DATA EXTRACTS ▸
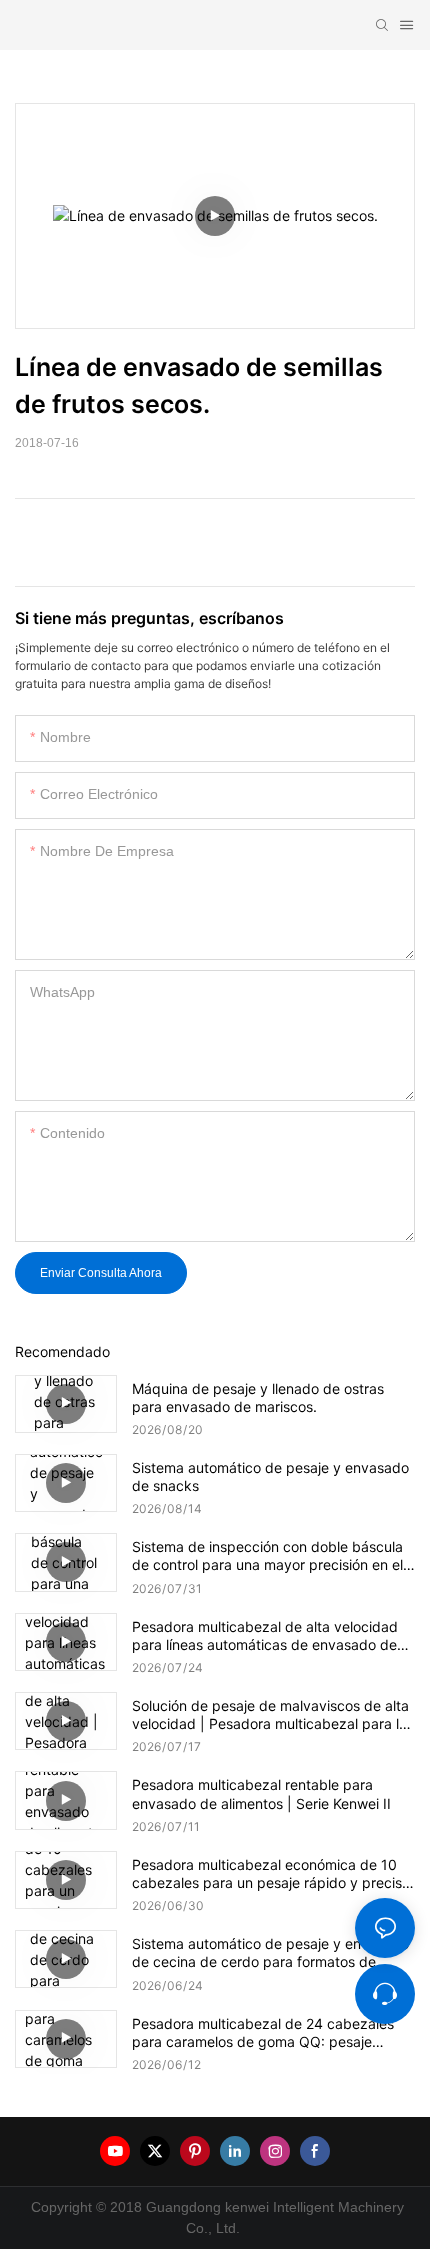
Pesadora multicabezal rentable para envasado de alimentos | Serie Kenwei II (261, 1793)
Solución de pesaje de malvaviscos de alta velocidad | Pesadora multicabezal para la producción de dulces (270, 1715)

==

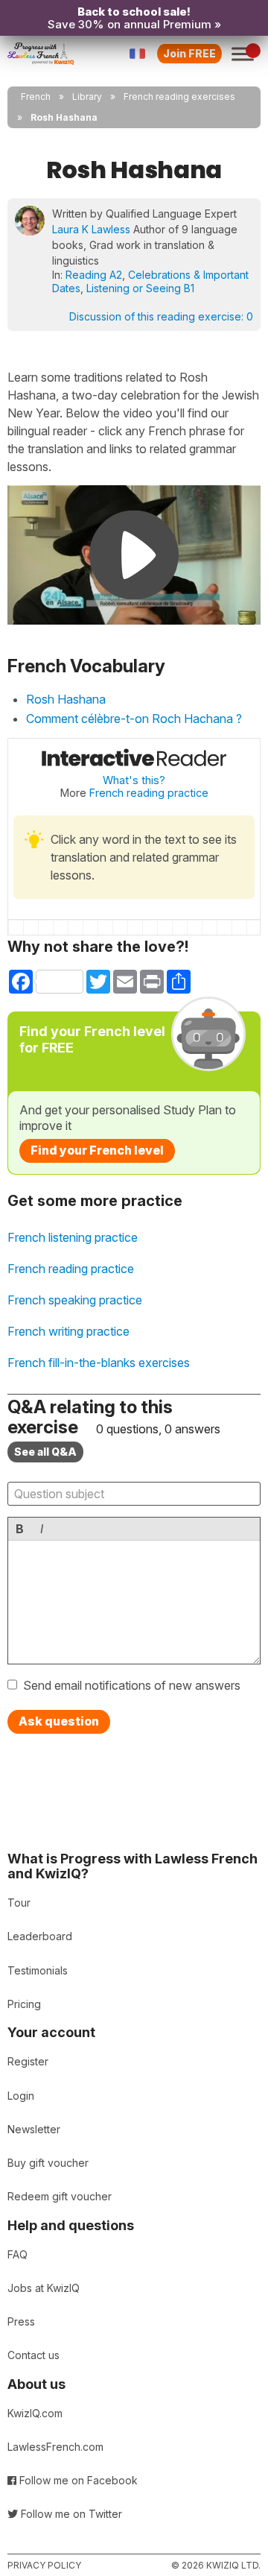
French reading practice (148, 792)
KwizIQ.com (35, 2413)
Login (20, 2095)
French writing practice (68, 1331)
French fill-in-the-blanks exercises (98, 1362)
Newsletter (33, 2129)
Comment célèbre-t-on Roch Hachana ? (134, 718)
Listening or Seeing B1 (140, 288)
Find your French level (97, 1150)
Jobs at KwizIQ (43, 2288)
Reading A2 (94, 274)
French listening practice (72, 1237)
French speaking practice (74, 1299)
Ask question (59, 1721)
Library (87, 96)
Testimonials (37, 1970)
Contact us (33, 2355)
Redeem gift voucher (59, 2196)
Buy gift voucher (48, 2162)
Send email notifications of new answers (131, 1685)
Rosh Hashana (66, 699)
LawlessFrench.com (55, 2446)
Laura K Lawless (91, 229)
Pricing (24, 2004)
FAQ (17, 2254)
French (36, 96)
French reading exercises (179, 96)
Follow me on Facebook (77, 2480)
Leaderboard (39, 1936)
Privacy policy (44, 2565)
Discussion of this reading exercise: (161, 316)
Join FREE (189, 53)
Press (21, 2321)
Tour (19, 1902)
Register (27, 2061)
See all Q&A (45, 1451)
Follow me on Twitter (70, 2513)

ABOUT THIS EXERCISE ▸ Everything above from the line with "Newsletter (33, 2129)" to the line with "Follow me on Twitter (70, 2513)", both included, must be repeated exactly, and nothing outside that range.

EXERCISE SOLUTION ▸
Newsletter (33, 2129)
Comment célèbre-t-on Roch Hachana ? (134, 718)
Listening or Seeing B1 (140, 288)
Find your French level (97, 1150)
Jobs at KwizIQ (43, 2288)
Reading A2 (94, 274)
French listening practice (72, 1237)
French speaking practice (74, 1299)
Ask question (59, 1721)
Library (87, 96)
Testimonials (37, 1970)
Contact us (33, 2355)
Redeem gift voucher (59, 2196)
Buy gift voucher (48, 2162)
Send email notifications of new answers (131, 1685)
Rosh Hashana (66, 699)
LawlessFrench.com (55, 2446)
Laura K Lawless (91, 229)
Pricing (24, 2004)
FAQ (17, 2254)
French (36, 96)
French reading exercises (179, 96)
Follow me on Facebook (77, 2480)
Leaderboard (39, 1936)
Privacy policy (44, 2565)
Discussion of this reading exercise: (161, 316)
Join FREE (189, 53)
Press (21, 2321)
Tour (19, 1902)
Register (27, 2061)
See all Q&A (45, 1451)
Follow me on Twitter (70, 2513)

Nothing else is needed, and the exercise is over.